Rows of text and element pointing
##############################
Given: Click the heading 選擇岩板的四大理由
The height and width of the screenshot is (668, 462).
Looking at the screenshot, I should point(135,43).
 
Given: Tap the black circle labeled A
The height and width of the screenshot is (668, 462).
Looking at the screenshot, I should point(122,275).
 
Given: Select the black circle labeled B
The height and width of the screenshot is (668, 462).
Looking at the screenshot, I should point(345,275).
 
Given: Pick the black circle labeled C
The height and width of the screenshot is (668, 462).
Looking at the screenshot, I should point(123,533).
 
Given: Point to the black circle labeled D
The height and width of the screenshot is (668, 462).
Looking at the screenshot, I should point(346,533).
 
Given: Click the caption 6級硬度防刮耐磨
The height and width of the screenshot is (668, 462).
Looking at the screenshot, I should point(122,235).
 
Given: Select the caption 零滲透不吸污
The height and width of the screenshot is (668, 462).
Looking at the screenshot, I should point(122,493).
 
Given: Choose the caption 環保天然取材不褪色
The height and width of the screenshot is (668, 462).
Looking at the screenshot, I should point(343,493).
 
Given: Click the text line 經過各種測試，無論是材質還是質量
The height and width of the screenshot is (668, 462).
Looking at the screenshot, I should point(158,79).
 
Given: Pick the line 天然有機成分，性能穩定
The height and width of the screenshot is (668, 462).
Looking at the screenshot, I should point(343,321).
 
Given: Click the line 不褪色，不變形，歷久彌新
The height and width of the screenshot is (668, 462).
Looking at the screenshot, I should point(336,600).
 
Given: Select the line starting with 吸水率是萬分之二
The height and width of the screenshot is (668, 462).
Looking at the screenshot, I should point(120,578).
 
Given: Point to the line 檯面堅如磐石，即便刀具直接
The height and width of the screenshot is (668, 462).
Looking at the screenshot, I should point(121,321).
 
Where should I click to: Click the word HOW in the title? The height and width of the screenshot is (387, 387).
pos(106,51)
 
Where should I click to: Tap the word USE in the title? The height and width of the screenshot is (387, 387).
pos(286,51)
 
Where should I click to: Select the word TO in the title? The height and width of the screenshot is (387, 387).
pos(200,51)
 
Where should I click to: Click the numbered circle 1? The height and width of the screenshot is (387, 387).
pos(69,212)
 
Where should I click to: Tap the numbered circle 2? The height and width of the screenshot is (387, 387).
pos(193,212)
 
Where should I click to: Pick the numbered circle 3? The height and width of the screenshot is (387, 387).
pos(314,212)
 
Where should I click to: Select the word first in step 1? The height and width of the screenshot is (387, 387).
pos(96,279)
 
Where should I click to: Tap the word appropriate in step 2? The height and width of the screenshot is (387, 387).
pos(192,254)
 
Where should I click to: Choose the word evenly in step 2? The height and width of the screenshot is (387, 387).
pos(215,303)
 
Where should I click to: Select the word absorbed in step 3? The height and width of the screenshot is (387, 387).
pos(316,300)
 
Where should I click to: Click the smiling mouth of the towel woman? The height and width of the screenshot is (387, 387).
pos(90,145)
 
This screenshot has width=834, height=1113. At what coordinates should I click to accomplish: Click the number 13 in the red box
##############################
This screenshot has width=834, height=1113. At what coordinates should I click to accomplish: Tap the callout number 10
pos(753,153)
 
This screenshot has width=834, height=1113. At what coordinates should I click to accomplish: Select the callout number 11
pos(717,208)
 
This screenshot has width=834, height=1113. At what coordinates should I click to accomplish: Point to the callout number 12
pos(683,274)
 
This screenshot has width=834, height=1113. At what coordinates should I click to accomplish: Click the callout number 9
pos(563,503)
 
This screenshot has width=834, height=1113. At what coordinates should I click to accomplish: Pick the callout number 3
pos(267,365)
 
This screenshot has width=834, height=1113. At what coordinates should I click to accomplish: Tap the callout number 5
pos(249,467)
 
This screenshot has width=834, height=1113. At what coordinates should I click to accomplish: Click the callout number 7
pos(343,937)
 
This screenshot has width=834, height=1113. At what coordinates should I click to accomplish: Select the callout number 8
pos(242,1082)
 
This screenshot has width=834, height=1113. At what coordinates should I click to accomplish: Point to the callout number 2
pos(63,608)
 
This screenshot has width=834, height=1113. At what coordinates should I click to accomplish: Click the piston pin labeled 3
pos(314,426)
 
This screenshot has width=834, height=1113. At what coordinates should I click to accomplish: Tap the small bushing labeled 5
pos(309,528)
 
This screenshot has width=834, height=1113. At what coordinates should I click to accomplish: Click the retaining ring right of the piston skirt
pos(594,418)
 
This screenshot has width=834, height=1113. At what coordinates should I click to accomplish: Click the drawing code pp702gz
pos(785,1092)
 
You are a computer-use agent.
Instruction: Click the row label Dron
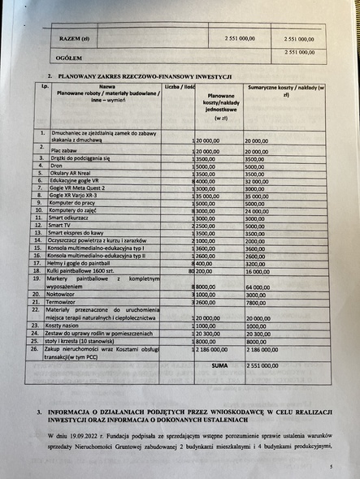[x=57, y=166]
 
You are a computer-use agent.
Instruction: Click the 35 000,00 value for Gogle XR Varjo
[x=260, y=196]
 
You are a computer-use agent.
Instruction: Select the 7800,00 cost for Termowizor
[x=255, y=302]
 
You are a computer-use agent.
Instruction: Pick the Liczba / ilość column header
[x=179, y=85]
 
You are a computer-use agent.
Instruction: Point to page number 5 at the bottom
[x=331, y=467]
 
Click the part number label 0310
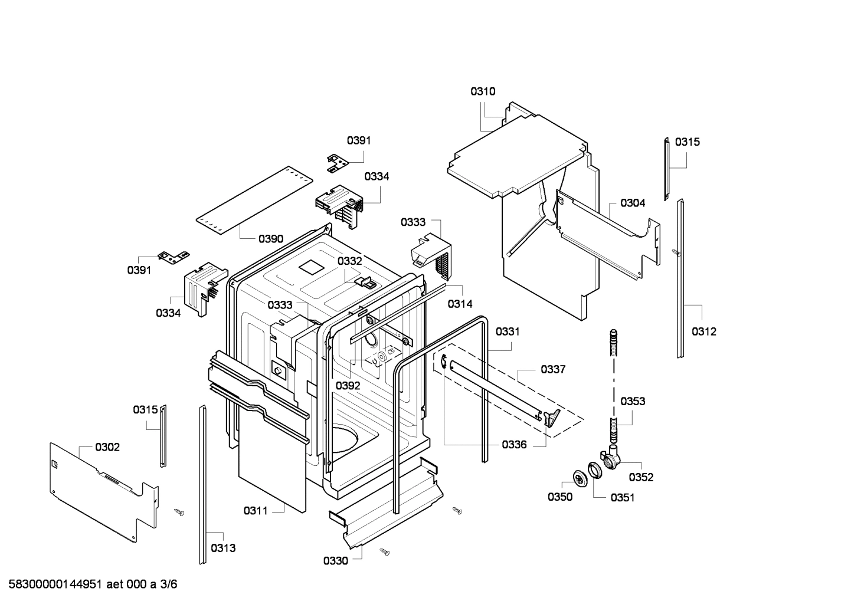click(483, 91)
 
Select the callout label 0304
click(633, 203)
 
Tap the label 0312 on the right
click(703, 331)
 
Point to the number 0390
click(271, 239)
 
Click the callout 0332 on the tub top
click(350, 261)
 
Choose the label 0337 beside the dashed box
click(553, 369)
##############################
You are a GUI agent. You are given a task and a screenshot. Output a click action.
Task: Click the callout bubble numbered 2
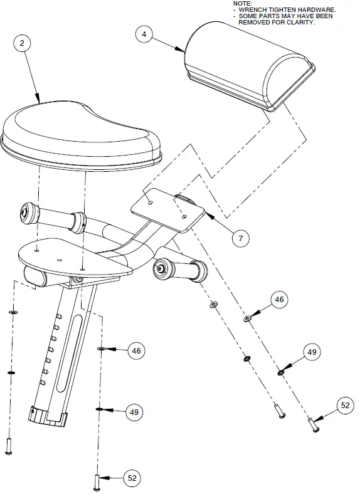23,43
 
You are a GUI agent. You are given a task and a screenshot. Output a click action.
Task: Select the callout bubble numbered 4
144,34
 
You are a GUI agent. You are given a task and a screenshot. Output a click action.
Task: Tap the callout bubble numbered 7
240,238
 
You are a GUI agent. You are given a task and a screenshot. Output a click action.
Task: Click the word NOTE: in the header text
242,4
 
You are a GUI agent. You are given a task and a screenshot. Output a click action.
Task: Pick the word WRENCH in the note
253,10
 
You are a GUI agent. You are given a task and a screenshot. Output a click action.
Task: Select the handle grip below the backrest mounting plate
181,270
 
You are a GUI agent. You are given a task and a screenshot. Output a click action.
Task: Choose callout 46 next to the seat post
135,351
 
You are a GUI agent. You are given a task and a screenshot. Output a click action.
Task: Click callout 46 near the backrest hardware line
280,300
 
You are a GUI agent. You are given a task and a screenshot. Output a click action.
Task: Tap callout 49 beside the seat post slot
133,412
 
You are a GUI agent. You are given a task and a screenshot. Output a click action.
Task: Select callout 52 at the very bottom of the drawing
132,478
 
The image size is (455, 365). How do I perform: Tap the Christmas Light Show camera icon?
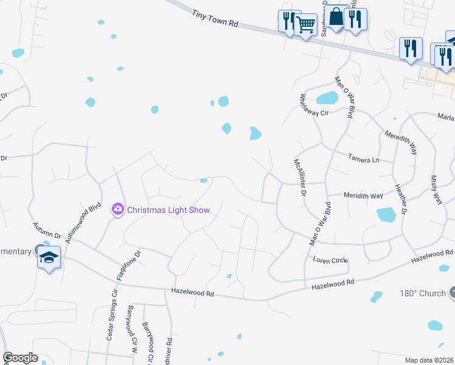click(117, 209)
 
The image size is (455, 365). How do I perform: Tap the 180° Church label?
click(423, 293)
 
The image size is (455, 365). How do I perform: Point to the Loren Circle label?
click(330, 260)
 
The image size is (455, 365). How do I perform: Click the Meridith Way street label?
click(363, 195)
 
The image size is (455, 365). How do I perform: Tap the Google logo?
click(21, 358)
##############################
▶ **EXERCISE TASK**: Print the rows again word for word, starting at the line with "Click the callout 0332 on the tub top" and ending with the line with "click(553, 369)", including both of those lines.

▶ **OUTPUT FOR THIS TASK**:
Click the callout 0332 on the tub top
click(350, 261)
 
Choose the label 0337 beside the dashed box
click(553, 369)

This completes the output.